- **EXERCISE AIM**: Nothing in the records may be altered; repeat them exactly.

- **MATERIAL FOR THIS TASK**:
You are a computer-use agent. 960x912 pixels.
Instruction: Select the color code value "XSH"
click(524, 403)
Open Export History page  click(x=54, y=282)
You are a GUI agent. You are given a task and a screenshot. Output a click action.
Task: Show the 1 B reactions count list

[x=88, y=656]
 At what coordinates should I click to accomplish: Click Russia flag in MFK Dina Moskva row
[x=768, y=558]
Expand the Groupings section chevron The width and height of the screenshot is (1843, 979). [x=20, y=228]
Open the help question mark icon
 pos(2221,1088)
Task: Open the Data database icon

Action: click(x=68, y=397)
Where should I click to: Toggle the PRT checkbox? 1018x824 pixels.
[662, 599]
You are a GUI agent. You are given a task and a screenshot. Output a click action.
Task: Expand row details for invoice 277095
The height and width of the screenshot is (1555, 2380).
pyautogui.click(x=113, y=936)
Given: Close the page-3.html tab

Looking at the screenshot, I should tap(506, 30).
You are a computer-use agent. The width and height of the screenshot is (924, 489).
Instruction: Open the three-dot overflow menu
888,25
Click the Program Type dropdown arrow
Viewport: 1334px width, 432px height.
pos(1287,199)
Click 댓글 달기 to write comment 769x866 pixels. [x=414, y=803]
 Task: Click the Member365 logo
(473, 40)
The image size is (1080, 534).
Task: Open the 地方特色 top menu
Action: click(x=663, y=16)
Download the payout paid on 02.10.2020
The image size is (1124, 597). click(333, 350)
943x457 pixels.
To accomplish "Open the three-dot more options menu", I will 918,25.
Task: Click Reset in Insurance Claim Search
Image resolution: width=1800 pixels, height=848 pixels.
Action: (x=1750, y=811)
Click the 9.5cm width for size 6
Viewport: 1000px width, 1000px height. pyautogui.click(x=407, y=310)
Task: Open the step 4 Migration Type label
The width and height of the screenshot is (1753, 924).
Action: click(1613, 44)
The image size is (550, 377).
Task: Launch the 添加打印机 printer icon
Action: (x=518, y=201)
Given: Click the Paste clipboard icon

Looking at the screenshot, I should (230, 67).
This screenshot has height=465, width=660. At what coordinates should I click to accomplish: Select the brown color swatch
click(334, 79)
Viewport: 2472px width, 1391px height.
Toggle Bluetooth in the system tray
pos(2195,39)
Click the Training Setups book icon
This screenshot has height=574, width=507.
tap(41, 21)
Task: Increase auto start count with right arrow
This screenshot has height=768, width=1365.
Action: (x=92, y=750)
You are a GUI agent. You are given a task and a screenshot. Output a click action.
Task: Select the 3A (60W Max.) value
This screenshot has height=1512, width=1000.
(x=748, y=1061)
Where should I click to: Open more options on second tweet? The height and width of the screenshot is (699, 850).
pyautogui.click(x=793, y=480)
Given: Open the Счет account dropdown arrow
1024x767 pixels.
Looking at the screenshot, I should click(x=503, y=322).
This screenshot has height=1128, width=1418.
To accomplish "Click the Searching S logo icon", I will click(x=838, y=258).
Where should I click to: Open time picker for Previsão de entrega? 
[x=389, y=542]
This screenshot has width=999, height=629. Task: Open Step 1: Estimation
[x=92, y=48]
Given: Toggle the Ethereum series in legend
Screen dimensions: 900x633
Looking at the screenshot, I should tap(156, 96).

- **YOUR RESPONSE**:
You are a computer-use agent. 960x912 pixels.
Instruction: Select the color code value "XSH"
click(524, 403)
Open Export History page  click(x=54, y=282)
You are a GUI agent. You are given a task and a screenshot. Output a click action.
Task: Show the 1 B reactions count list

[x=88, y=656]
 At what coordinates should I click to accomplish: Click Russia flag in MFK Dina Moskva row
[x=768, y=558]
Expand the Groupings section chevron The width and height of the screenshot is (1843, 979). [x=20, y=228]
Open the help question mark icon
 pos(2221,1088)
Task: Open the Data database icon

Action: click(x=68, y=397)
Where should I click to: Toggle the PRT checkbox? 1018x824 pixels.
[662, 599]
You are a GUI agent. You are given a task and a screenshot. Output a click action.
Task: Expand row details for invoice 277095
The height and width of the screenshot is (1555, 2380).
pyautogui.click(x=113, y=936)
Given: Close the page-3.html tab

Looking at the screenshot, I should tap(506, 30).
You are a computer-use agent. The width and height of the screenshot is (924, 489).
Instruction: Open the three-dot overflow menu
888,25
Click the Program Type dropdown arrow
Viewport: 1334px width, 432px height.
pos(1287,199)
Click 댓글 달기 to write comment 769x866 pixels. [x=414, y=803]
 Task: Click the Member365 logo
(473, 40)
The image size is (1080, 534).
Task: Open the 地方特色 top menu
Action: click(x=663, y=16)
Download the payout paid on 02.10.2020
The image size is (1124, 597). click(333, 350)
943x457 pixels.
To accomplish "Open the three-dot more options menu", I will 918,25.
Task: Click Reset in Insurance Claim Search
Image resolution: width=1800 pixels, height=848 pixels.
Action: (x=1750, y=811)
Click the 9.5cm width for size 6
Viewport: 1000px width, 1000px height. pyautogui.click(x=407, y=310)
Task: Open the step 4 Migration Type label
The width and height of the screenshot is (1753, 924).
Action: click(1613, 44)
The image size is (550, 377).
Task: Launch the 添加打印机 printer icon
Action: (x=518, y=201)
Given: Click the Paste clipboard icon

Looking at the screenshot, I should (230, 67).
This screenshot has height=465, width=660. At what coordinates should I click to accomplish: Select the brown color swatch
click(334, 79)
Viewport: 2472px width, 1391px height.
Toggle Bluetooth in the system tray
pos(2195,39)
Click the Training Setups book icon
This screenshot has height=574, width=507.
tap(41, 21)
Task: Increase auto start count with right arrow
This screenshot has height=768, width=1365.
Action: (x=92, y=750)
You are a GUI agent. You are given a task and a screenshot. Output a click action.
Task: Select the 3A (60W Max.) value
This screenshot has height=1512, width=1000.
(x=748, y=1061)
Where should I click to: Open more options on second tweet? The height and width of the screenshot is (699, 850).
pyautogui.click(x=793, y=480)
Given: Open the Счет account dropdown arrow
1024x767 pixels.
Looking at the screenshot, I should click(x=503, y=322).
This screenshot has height=1128, width=1418.
To accomplish "Click the Searching S logo icon", I will click(x=838, y=258).
Where should I click to: Open time picker for Previsão de entrega? 
[x=389, y=542]
This screenshot has width=999, height=629. Task: Open Step 1: Estimation
[x=92, y=48]
Given: Toggle the Ethereum series in legend
Screen dimensions: 900x633
Looking at the screenshot, I should tap(156, 96).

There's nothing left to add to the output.